When the Roman Emperor Trajan came to Antioch, he demanded that all citizens sacrifice to the gods of Rome. Ignatius refused. Not quietly, not hiding—he stood before the emperor himself and declared that he served the God who had died and risen, the God who was remaking the world from the inside out. Trajan, who fancied himself merciful, offered Ignatius a choice: sacrifice to the gods and live, or face the beasts in the arena. Ignatius chose the lions.

But here’s where the story turns strange. The soldiers chained Ignatius and began the long march from Antioch to Rome, where he would die for the entertainment of crowds. It should have been a death march, grim and silent. Instead, Ignatius turned it into something else entirely. At every city along the way—Smyrna, Troas, Philippi—Christians came out to meet him. He wrote letters to the churches, fierce and beautiful letters that still survive. He wasn’t writing goodbye letters full of fear. He was writing love letters to communities he’d never see again, explaining what was happening to him and why it mattered.

The Christians in Rome sent word that they were organizing, pulling strings with officials, trying to get him released. Ignatius wrote them the strangest letter of all: Don’t stop the beasts from taking me. Let me be ground by the teeth of wild animals, that I may become pure bread of Christ. He was choosing his death, understanding it not as punishment but as participation—joining his body to Christ’s body, his death to Christ’s death. He saw what the Romans meant for shame and turned it into glory, what they designed for destruction and claimed for transformation.

His friends didn’t understand. They wanted to save him. But Ignatius knew something they didn’t yet grasp: that the power working through vulnerability was stronger than the power working through force. The emperor thought he was crushing a troublemaker.

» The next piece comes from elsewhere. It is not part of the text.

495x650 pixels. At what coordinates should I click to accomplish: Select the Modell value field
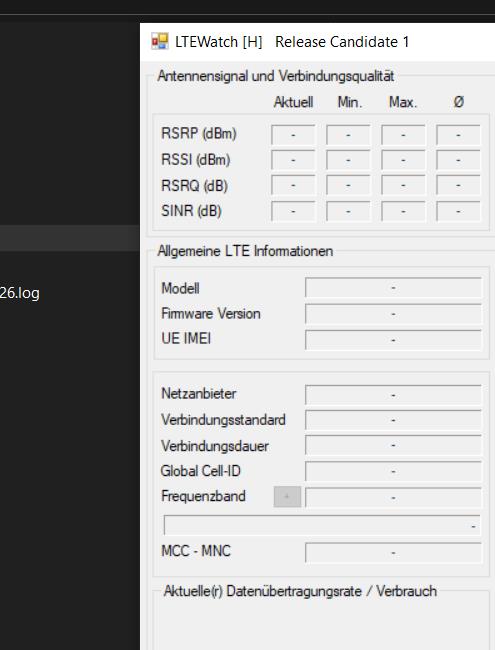(393, 287)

Ignatius knew he was being planted like wheat, dying so that something greater could grow. He wasn’t running toward death because he hated life—he loved life so fiercely that he was willing to give it to show what life really was. Not biological survival at any cost, but the kind of life that couldn’t be killed even when the body died.

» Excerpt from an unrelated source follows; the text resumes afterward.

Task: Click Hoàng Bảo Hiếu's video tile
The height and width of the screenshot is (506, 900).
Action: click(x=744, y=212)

In Rome, in the Colosseum, Ignatius faced the lions. The crowds roared. The beasts did what beasts do. But something happened that the emperor couldn’t control: Ignatius died free. Choosing. Whole. Every person who watched saw a man who could not be broken because he’d already given away everything they could take. Later, Christians gathered his bones—what little the lions left—and carried them back to Antioch. Those bones rest there still, or in Rome, depending on which story you believe. Both cities wanted to claim the man who’d chosen to become bread.